The decision by Attorney General Sessions to repeal the Cole and Ogden memos has brought greater legal uncertainty to an industry that is used to uncertainty. What does the decision mean for Massachusetts?
First, at least in the short term, the decision should not have a major effect on our medical marijuana industry in the Commonwealth. Under the Rohrabacher-Farr amendment, federal prosecutors may not use resources to prosecute those in the medical marijuana industry who are acting consistently with state law. That amendment needs to be extended by Congress towards the end of the month.
Second, despite General Sessions announcement, the Massachusetts Cannabis Control Commission announced that it will move ahead with recreational licensing with the goal of issuing licenses in July 2018.
Third, General Sessions decision provides Massachusetts US Attorney Andrew Lelling with the discretion to prosecute actors in Massachusetts who are acting consistently with state law. U.S. Attorney Lelling’s initial statement did not say that he will change the Office’s priorities to prosecute state sanctioned activity. In fact, Attorney Lelling indicated that his office “will continue to pursue federal marijuana crimes, especially bulk trafficking which has had a devastating impact on local communities.” However, US Attorney Lelling’s later statement is more troubling than his earlier statement in that he refused to rule out prosecution of state sanctioned actors.

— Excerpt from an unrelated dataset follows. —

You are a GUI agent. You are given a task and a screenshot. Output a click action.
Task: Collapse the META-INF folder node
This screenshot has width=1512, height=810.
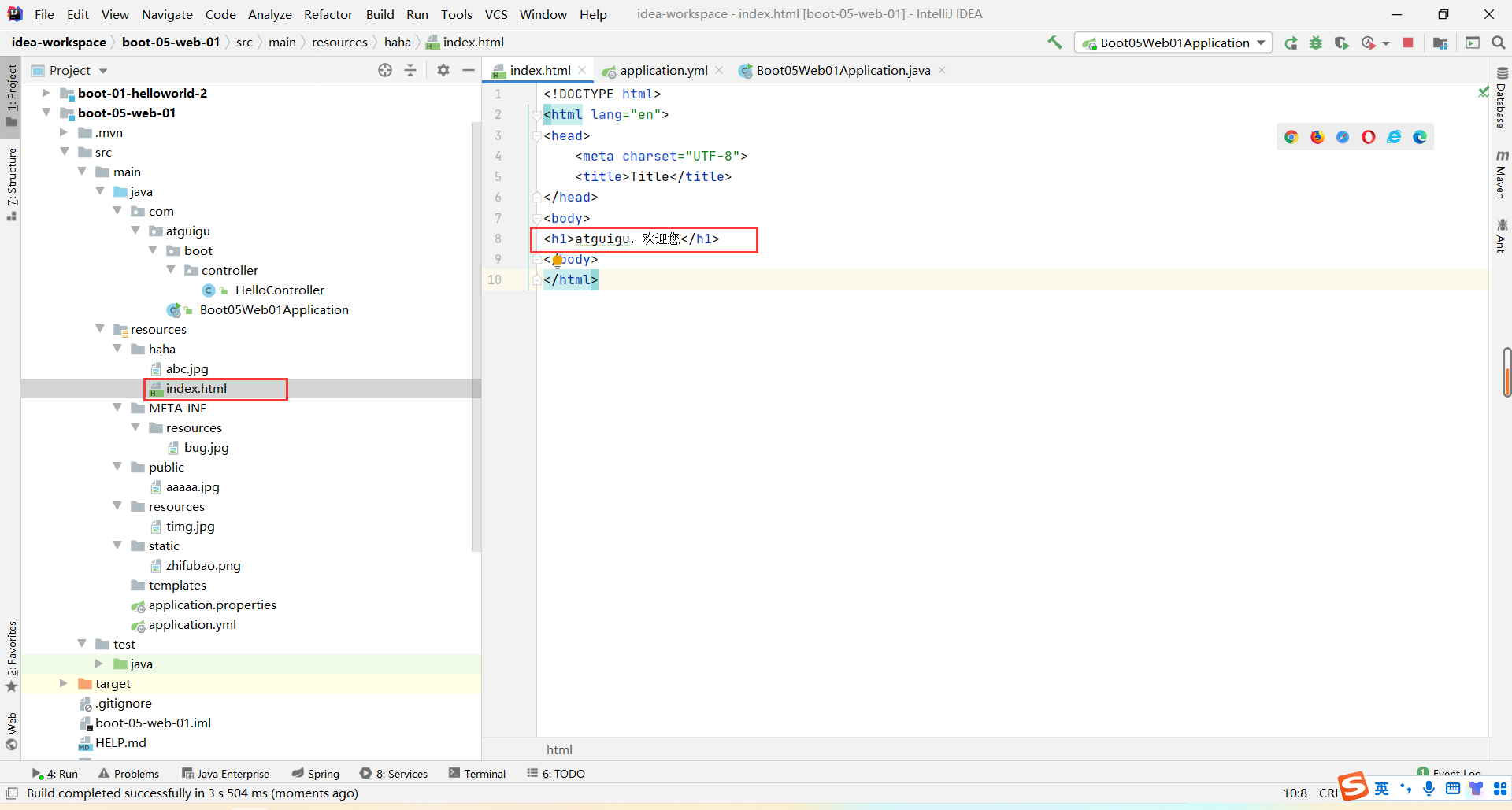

What should give the industry comfort in Massachusetts is that nearly every elected official in the state including Governor Baker criticized Attorney General Sessions’ decision and in 2016, the voters of Massachusetts approved the creation of the industry. In this environment, it seems unlikely that US Attorney Lelling will want to prosecute state sanctioned actors especially where the Commonwealth is working to set up controls to prevent diversion and drug access to minors.